O livro se apresenta como se fosse efetivamente um caderno de poesias de um jovem estudante. Arabescos, rabiscos, caricaturas são inseridas ao lado de poemas, alguns tão breves e sintéticos que nos dão a impressão de inacabados, de rascunhos ou esboços. No frontispício há a paródia dos ramos de café do brasão nacional, colocando em cada folha o nome de um estado numa divisão silábica por vezes sugerindo o improviso do desenho ou a ingenuidade do jovem poeta. (Amazona-s; Cergipe) ou brincadeiras com nomes dos estados (Goyabada por Gois; Rio Parahyba; L no Piauhi).
Logo após uma página com a suposta identificação de dados do autor-estudante: Escola: pau brasil /Classe primeira/ Sexo: masculino/ Professora: a Poesia. Os determinantes escola, classe, sexo e professora como se fossem dados de uma etiqueta de caderno escolar vimos impresso em tipo de imprensa, ao passo que os dados são colocados como se fossem para reforçar a impressão de um caderno de poesias. No entanto, a escola pau-brasil tem nova amplitude estética, o modernismo Oswaldiano, a classe primeira alude ao sentido inaugural da busca da criação e da originalidade da estética modernista.

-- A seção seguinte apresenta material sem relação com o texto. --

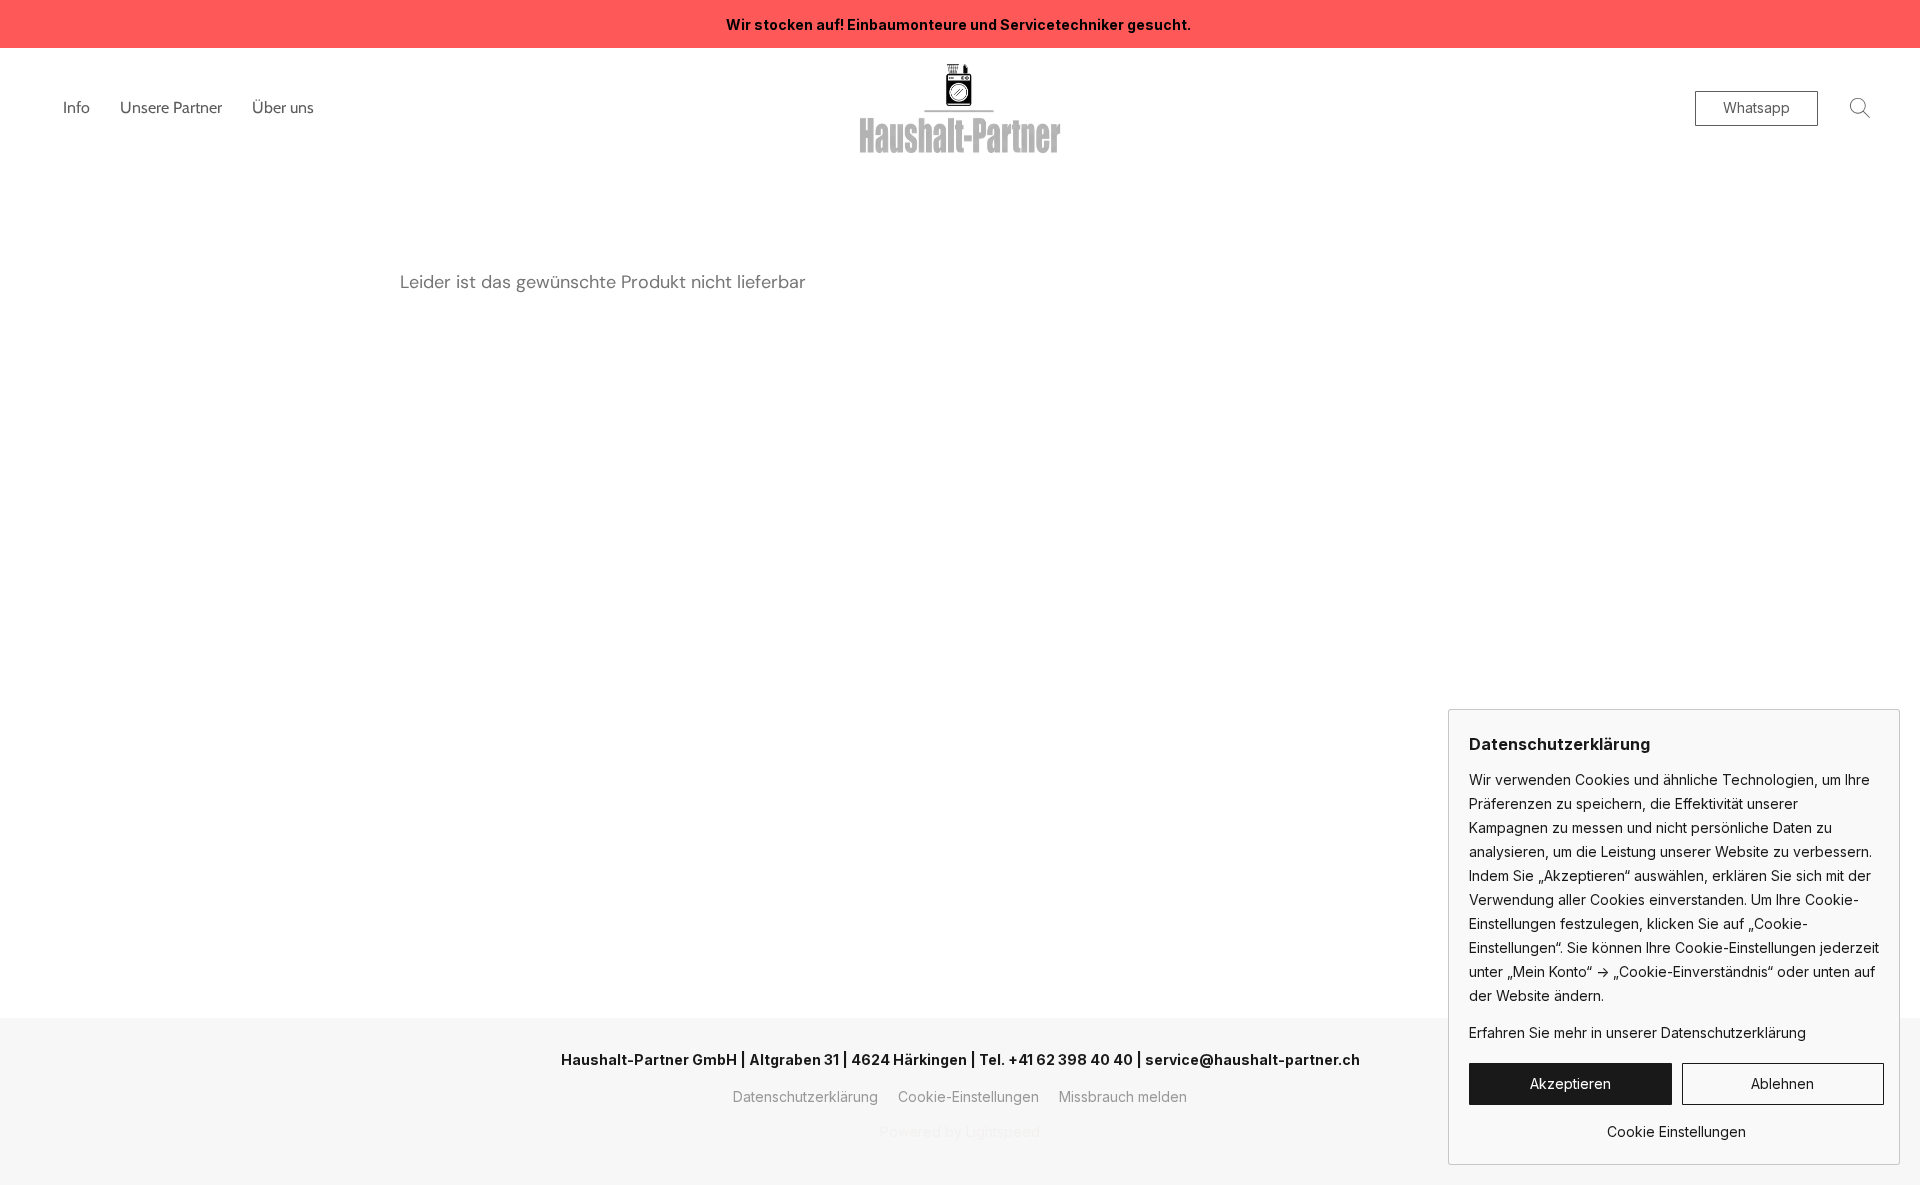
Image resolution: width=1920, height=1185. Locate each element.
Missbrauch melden (1123, 1096)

No prefácio há o comentário acerca desse menino-experimental, suposto narrador que recupera memórias de uma criança que de fato não existiu. Ao contrário de um narrador que adulto, recupera memórias da infância e as interpreta, aqui, o narrador recria uma criança da ideia do adulto sob uma roupagem da infância.
A criança monta um teatro espacial que ensaia, concomitantemente uma tipografia gestual. Em sua mudez, a ingenuidade se expressa pela performatividade do branco. A grafia de um aluno de poesia guarda-se, assim, em quatro gares locais que se desdobram em tempos: infância, adolescência, maturidade, velhice. A montagem desconjuntada de elementos de infância, os fragmentos de um diálogo - um discurso que não houve - em adolescência, o sobressalto do corte em velhice são co-produzidos pelo branco e pelo gesto de recusa da política maior.

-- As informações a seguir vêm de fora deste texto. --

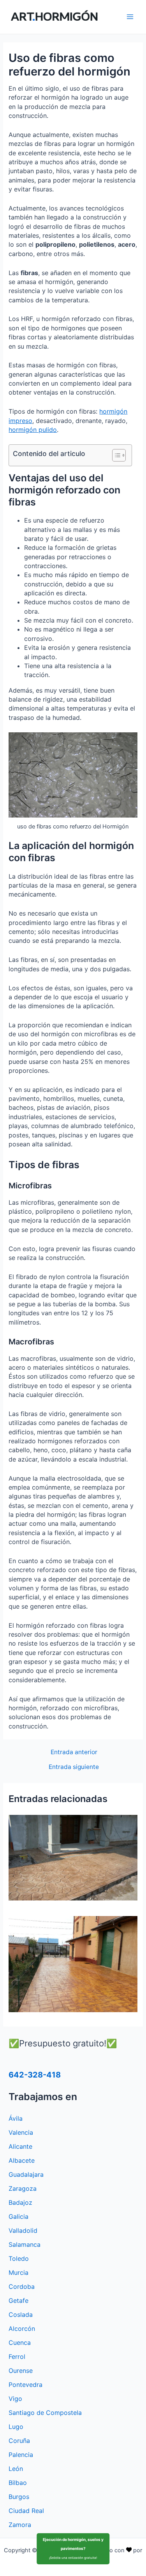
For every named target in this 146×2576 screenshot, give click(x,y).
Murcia (18, 2272)
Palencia (21, 2454)
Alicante (20, 2146)
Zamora (20, 2525)
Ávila (16, 2118)
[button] (115, 455)
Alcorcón (22, 2328)
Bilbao (18, 2483)
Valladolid (23, 2230)
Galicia (18, 2216)
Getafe (18, 2300)
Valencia (21, 2132)
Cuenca (20, 2342)
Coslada (21, 2314)
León (16, 2468)
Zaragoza (23, 2188)
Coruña (19, 2440)
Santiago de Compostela (45, 2412)
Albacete (22, 2160)
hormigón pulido (33, 429)
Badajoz (20, 2202)
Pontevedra (25, 2384)
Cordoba (22, 2286)
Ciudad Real (26, 2511)
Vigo (15, 2398)
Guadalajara (26, 2174)
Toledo (19, 2258)
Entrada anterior (74, 1752)
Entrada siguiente (74, 1767)
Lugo (16, 2426)
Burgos (19, 2497)
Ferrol (17, 2356)
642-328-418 (35, 2074)
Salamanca (24, 2244)
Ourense (21, 2370)
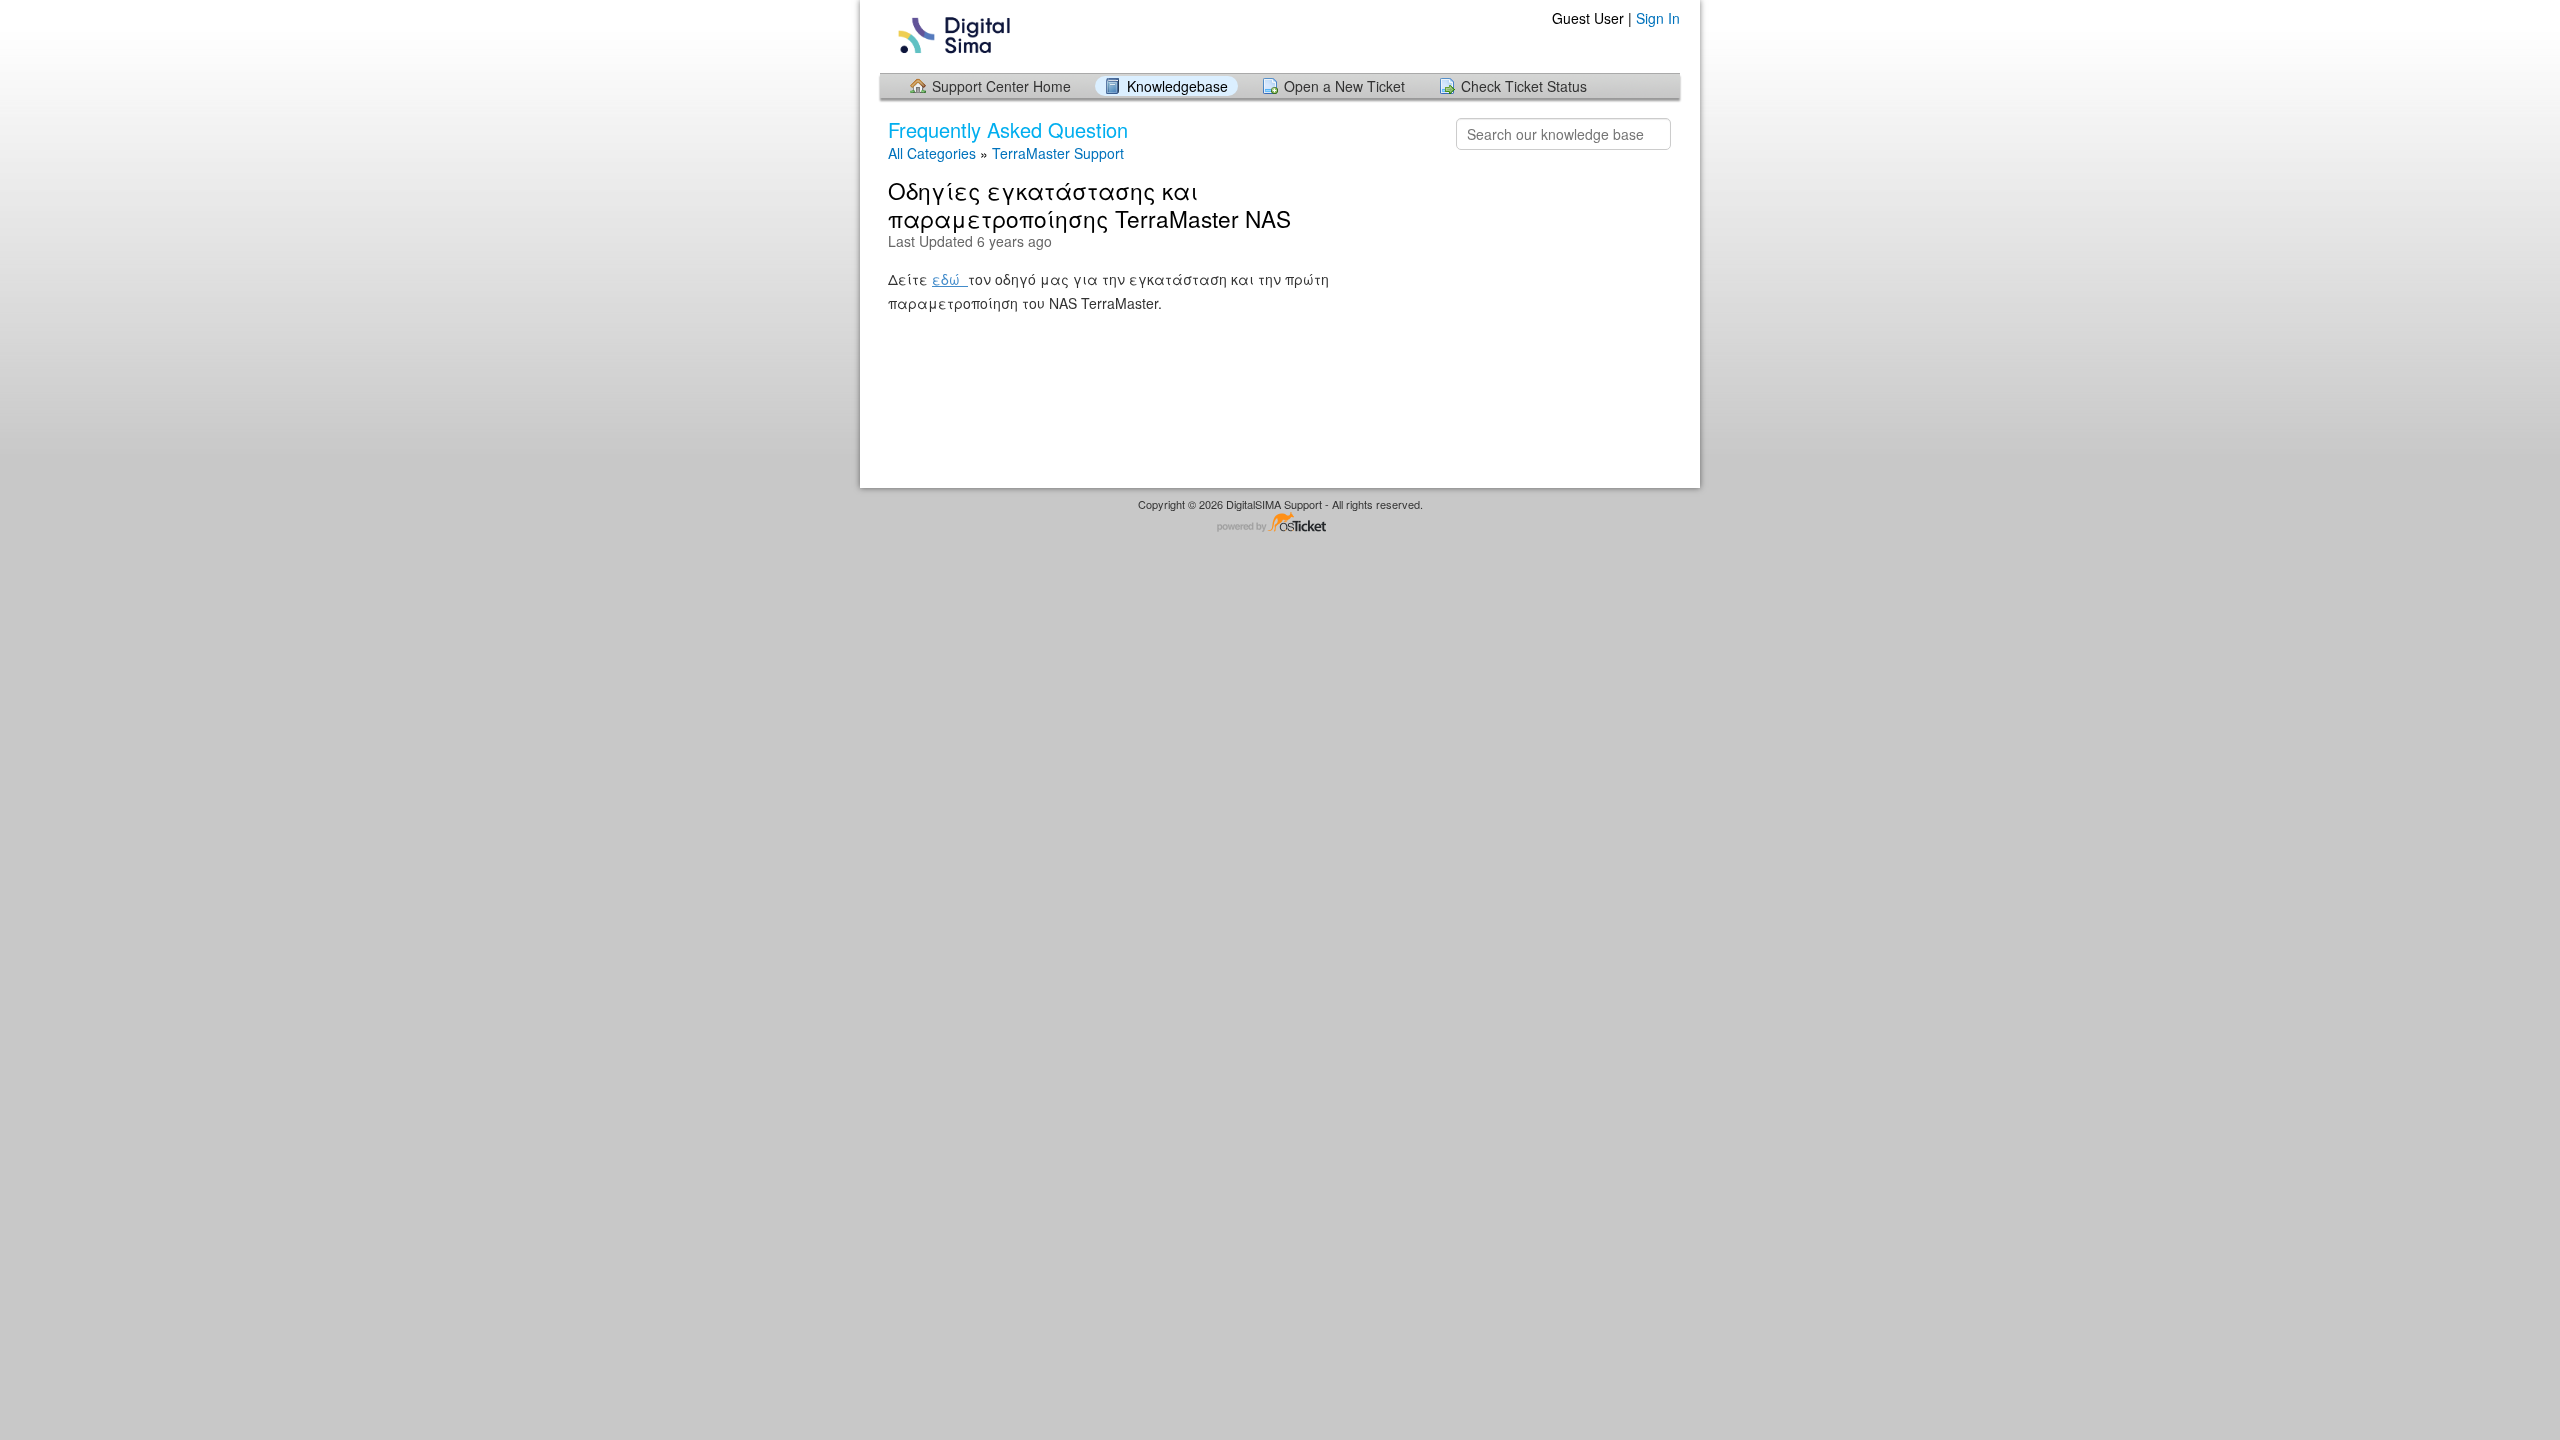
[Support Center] (952, 35)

Ao lado de poemas de "As Quatro Gares", pode se colocar os poemas: Meus Sete Anos e Meus Oito Anos em que a picardia em Casimiro de Abreu instaura uma série de oposições como romântico/moderno, rural/urbano, idealizado/dessacralizado, saudoso/irônico. De fato, o livro sugere-se como elemento autobiográfico desse menino experimental, sabe-se que o cojunto de poemas cria uma personagem no poeta adulto, que faz da ingenuidade da fala do menino o artifício para desvelar e ironizar as contrariedades e conflitos do meio social que pretende circunscrever como centro de suas lembranças. Não são lembranças de um autor adulto oriundas de um passado de décadas, mas um menino que se presentifica no instante adulto do escritor.
A infância retratada promove a ruptura com estereótipos da poesia romântica e parnasiana brasileiras, de forma antilírica. A criança e a visão da infância em Oswald está cercada pelos acontecimentos de uma cidade que "progredia". Essa visão de São Paulo, misturada ao tema da infância, fica mais acentuada no poema "Brinquedo", da mesma obra, que alude ao "progresso" da cidade, assinalado pela referência aos bondes da Light, telefones, automóveis e desmetifica a infância paradísiaca dos românticos e mesmo dos parnasianos.
Possível ainda identificar na obra, a prática do pasticho no poema "Balada do Esplanada", que é uma imitação do estilo em regime lúdico. O poeta imita no poema a arte dos menestréis, produzindo uma balada ao estilo das tradicionais, onde insere palavras que apresentam elipses sonoras a exemplo da pronúncia portuguesa: "Antes dir", Eu quria", "minspirar", "splanada".
O eu poético apresenta-se como um menestrel, designação que confirma a intenção de fazer o pasticho das baladas medievais. O termo "balada" nomeia duas formas líricas distintas: uma de origem folclórica que surgiu entre os povos de fala germânica e outra cujo apogeu se deu no século XV, na França.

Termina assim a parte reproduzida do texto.